Chevron steht vor einem der größten Deals in seiner jüngeren Geschichte. Der US-Ölkonzern verhandelt exklusiv über die Übernahme eines irakischen Mega-Ölfelds, das die Förderung des Unternehmens spürbar steigern könnte. Die Gespräche laufen bereits – doch die Hürden sind hoch.

Fast doppelte Förderung möglich

Iraks Ölminister Hayan Abdel-Ghani stellte am 25. Februar ambitionierte Ziele in Aussicht: Das Ölfeld West Qurna 2 könnte unter Chevrons Führung auf 750.000 bis 800.000 Barrel pro Tag hochgefahren werden. Aktuell liegt die Förderung bei etwa 450.000 bis 480.000 Barrel täglich – eine Verdoppelung wäre also möglich.

West Qurna 2 ist eines der größten Ölfelder weltweit. Mit geschätzten 14 Milliarden Barrel förderbarer Reserven deckt es rund 10 Prozent der irakischen Gesamtproduktion ab.
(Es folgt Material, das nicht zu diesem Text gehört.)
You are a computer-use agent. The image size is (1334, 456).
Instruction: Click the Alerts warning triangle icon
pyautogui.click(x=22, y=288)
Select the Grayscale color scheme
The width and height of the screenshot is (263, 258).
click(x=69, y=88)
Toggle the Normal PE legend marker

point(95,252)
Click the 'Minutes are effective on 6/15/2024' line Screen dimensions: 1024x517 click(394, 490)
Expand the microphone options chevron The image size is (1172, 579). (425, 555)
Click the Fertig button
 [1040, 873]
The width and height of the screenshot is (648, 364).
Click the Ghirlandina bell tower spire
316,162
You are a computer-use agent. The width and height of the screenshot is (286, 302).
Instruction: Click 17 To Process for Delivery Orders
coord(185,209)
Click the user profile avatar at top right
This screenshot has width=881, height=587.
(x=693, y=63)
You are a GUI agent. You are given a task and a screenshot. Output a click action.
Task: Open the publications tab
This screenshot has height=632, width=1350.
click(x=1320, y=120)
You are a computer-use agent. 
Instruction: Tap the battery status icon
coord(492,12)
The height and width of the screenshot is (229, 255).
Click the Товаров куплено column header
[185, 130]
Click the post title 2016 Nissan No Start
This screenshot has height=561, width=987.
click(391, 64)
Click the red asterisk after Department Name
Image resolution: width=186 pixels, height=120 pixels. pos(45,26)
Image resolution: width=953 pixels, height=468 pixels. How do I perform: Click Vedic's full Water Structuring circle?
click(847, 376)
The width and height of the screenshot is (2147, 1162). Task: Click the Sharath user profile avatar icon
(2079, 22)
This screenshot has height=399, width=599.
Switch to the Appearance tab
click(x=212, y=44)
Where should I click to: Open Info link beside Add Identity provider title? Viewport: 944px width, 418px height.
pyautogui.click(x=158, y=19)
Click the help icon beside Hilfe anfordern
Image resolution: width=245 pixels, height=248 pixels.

Das entspricht etwa 0,5 Prozent der globalen Ölversorgung.

Wie es zum Deal kam

Die vorläufige Vereinbarung wurde am 23. Februar unterzeichnet. Chevron erhält ein Jahr lang exklusive Verhandlungsrechte. Der Vertrag soll zunächst vom russischen Konzern Lukoil auf die staatliche Basra Oil Company (BOC) übertragen werden, die ihn anschließend an Chevron weiterreicht.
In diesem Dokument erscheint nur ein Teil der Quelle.